Die Telekom will sich festlegen, im Nahbereich um ihre 8.000 Hauptverteiler (Hvt) die Vectoring-Technik einzusetzen, fordert aber dafür, von der Verpflichtung befreit zu werden , dort der Konkurrenz VDSL-Anschlüsse zu ermöglichen. Der Streit darum hat bisher noch kein Ende gefunden und läuft seit fast einem Jahr.

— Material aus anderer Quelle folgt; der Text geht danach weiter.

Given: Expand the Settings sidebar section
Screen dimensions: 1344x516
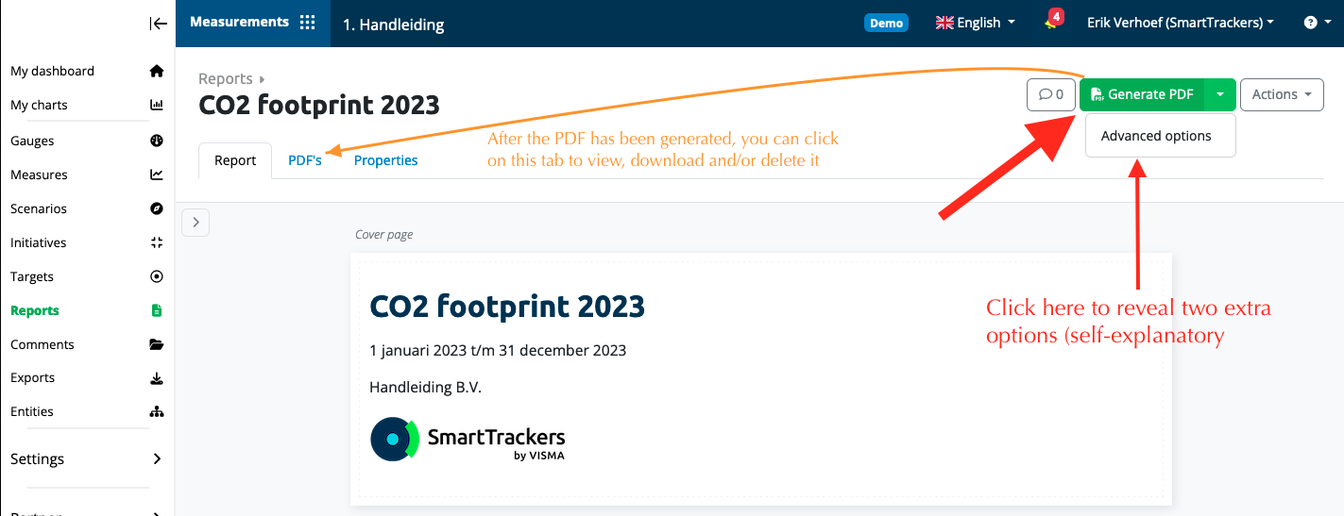Looking at the screenshot, I should point(87,458).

Der Breko beruft sich auf die Bundesnetzagentur, die in ihrem Konsultationsentwurf selbst ausgeführt habe, dass nur knapp 22 Prozent der Anschlüsse im Hvt-Nahbereich – was lediglich vier Prozent der Anschlüsse im Bundesgebiet seien – erstmals mit 50 MBit/s versorgt werden könnten, während 72 Prozent der Anschlüsse in den Nahbereichen bereits über Kabel, FTTB/FTTH oder VDSL vom Hauptverteiler aus mit 50 MBit/s versorgt seien. Die restlichen sechs Prozent würden auch durch einen Ausbau der Nahbereiche nicht profitieren. Da sich die Hauptverteiler überwiegend in städtischen und halbstädtischen Gebieten befänden, ermittelt die Beschlusskammer für den ländlichen Raum sogar nur für rund 420.000 Anschlüsse eine über Vectoring im Nahbereich zu erreichende NGA-Versorgung.

Regulierung wird versteigert

Wenn die Telekom eine Milliarde Euro investiere und dafür die Regulierung versteigert werde, würden auch die Breko-Unternehmen eine Milliarde Euro Investitionssumme anbieten, wurde in dem Hintergrundgespräch gesagt. Dem Glasfaserausbau gäben die Breko-Mitglieder jedoch den Vorzug vor Vectoring im überalterten Kupferkabel.

Telekom-Sprecher Philipp Blank entgegnete: "Das Gegenteil der Aussagen ist richtig. Es ist haarsträubend, dass der Breko die bessere Versorgung der Menschen in den Nahbereichen um die Hauptverteiler untergraben will. Von den Wettbewerbern gibt es keine verbindlichen Ausbauzusagen, die auch nur annähernd die Größenordnung der Telekom erreichen. Wir stellen uns gerne dem Infrastrukturwettbewerb." Wenn Konkurrenten verstärkt in den FTTH-Ausbau investieren wollen, hindere sie niemand daran. Das Angebot der Telekom werde den Menschen mehr Auswahl ermöglichen. "Und das auch deshalb, weil die Wettbewerber unsere Infrastruktur mitnutzen können" , sagte Blank.

Die Bundesnetzagentur habe in ihrem Regulierungsentwurf festgestellt, dass der Ausbau der Nahbereiche mit Glasfaser (FiberToTheCurb) und Vectoring positive Effekte auf die Flächendeckung mit hohen Bandbreiten und den Infrastrukturwettbewerb habe, kommentierte Blank. Profitieren würden nach Berechnungen der Behörde mehr als 5,7 Millionen Haushalte. "Für über 1,4 Millionen Haushalte im Nahbereich werden erstmalig Hochgeschwindigkeitsanschlüsse (NGA) verfügbar und die Versorgung von weiteren 4,3 Millionen Haushalten wird sich verbessern, weil sich für die Kunden Angebot und Wahlmöglichkeiten zwischen mehreren Anbietern erweitern und sich die immer wichtiger werdenden Upload-Bandbreiten deutlich erhöhen" , betonte Blank in Richtung der TV-Kabelnetzbetreiber. Überproportional profitieren würden laut Blank nach Berechnungen der Behörde ländliche Gebiete, deren NGA-Versorgung sich im Nahbereich um rund 60 Prozent verbessern würde, gegenüber acht Prozent in städtischen Gebieten.